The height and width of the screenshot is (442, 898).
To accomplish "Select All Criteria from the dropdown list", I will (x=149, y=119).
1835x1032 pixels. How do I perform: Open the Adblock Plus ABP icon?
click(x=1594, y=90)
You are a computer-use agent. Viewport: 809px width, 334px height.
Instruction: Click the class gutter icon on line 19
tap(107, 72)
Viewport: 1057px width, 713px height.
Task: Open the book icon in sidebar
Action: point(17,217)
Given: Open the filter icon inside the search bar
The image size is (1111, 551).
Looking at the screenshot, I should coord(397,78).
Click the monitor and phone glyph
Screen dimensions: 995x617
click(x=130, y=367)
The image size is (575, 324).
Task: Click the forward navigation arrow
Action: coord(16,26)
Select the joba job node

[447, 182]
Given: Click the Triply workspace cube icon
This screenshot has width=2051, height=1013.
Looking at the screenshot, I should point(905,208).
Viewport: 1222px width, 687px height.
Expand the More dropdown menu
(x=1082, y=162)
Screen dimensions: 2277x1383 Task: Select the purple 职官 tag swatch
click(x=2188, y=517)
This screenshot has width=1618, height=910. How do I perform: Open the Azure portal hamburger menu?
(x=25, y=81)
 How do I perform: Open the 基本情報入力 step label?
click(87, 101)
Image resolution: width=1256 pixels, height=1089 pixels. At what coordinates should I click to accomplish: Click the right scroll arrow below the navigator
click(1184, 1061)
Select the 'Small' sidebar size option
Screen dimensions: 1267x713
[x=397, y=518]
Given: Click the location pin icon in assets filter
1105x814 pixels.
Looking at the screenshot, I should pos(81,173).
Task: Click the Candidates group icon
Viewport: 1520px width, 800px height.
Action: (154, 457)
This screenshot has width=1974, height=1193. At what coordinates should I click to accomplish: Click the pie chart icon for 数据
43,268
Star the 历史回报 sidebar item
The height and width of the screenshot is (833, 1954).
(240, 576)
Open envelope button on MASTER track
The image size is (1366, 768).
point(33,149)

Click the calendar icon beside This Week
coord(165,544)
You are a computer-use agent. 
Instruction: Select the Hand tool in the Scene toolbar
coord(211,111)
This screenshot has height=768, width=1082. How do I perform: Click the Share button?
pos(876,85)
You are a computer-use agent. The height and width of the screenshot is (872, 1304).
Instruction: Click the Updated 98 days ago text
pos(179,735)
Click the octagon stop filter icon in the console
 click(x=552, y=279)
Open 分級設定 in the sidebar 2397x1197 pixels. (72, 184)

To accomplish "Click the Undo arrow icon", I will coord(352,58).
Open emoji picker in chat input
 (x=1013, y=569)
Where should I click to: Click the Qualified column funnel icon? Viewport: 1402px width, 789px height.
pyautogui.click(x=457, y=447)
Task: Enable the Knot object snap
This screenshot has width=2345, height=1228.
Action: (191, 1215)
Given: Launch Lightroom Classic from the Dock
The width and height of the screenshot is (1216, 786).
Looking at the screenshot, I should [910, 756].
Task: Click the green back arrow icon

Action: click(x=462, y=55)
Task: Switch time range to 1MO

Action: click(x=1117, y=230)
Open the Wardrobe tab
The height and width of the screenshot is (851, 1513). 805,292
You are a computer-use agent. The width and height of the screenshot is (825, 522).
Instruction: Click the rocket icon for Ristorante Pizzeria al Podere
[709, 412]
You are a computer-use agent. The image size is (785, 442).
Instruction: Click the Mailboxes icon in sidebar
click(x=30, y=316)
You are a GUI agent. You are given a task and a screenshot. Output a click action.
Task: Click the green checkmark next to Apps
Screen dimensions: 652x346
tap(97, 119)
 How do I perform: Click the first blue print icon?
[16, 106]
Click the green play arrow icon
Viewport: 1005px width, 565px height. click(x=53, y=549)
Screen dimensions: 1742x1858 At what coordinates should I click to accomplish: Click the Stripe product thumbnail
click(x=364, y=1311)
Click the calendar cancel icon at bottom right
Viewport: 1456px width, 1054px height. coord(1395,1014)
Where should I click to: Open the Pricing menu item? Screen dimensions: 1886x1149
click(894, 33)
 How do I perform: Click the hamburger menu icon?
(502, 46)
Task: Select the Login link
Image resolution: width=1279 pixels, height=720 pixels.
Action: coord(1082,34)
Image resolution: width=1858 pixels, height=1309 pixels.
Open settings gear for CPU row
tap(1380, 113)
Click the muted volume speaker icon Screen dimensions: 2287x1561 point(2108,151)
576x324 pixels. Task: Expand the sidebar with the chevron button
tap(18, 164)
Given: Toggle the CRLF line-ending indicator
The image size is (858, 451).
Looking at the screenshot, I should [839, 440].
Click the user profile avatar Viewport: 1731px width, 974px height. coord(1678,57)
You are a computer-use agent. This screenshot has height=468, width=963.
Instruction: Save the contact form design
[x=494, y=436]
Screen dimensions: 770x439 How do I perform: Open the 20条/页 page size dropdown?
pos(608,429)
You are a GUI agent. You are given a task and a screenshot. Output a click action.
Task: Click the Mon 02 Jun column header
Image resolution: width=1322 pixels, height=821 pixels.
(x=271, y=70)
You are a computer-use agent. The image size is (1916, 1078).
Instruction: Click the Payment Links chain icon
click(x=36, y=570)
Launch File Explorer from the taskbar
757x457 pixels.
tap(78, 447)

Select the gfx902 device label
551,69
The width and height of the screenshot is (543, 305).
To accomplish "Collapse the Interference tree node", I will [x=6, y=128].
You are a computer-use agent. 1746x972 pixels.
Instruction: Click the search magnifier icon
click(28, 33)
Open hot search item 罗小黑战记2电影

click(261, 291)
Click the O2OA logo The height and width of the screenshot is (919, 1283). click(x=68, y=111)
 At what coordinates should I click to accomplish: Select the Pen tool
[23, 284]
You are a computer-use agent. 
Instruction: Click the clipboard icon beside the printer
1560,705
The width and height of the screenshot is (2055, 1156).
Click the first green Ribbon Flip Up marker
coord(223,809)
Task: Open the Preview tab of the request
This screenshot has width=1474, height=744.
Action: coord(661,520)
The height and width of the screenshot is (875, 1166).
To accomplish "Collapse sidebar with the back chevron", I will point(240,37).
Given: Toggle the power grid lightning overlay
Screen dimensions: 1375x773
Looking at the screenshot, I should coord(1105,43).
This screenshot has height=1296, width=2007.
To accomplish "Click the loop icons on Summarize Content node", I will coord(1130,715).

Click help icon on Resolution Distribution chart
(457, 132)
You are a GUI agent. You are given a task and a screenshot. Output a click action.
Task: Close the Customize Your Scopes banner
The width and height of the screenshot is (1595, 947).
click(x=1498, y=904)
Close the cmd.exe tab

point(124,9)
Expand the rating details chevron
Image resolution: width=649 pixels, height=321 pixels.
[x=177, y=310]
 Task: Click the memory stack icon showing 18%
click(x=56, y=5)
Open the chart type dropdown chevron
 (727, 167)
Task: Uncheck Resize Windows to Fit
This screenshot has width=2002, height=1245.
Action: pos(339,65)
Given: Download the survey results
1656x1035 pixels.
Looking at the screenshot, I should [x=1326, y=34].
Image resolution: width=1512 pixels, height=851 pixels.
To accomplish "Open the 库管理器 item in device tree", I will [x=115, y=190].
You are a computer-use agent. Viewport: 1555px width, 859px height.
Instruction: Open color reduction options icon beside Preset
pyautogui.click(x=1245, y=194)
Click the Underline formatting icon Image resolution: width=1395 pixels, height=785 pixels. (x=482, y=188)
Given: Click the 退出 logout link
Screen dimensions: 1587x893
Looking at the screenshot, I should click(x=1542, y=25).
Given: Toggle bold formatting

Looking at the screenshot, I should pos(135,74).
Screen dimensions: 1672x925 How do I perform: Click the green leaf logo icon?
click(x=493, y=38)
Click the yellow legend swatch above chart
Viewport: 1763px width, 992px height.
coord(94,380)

++++

> _WHAT TO PRODUCE_: Show every line from the entries above in which the word "will" appears.

> _ANSWER FOR THE TASK_:
To accomplish "Select All Criteria from the dropdown list", I will (x=149, y=119).
To accomplish "Click the Undo arrow icon", I will coord(352,58).
To accomplish "Collapse the Interference tree node", I will [x=6, y=128].
To accomplish "Collapse sidebar with the back chevron", I will point(240,37).
To accomplish "Click the loop icons on Summarize Content node", I will coord(1130,715).
To accomplish "Open the 库管理器 item in device tree", I will [x=115, y=190].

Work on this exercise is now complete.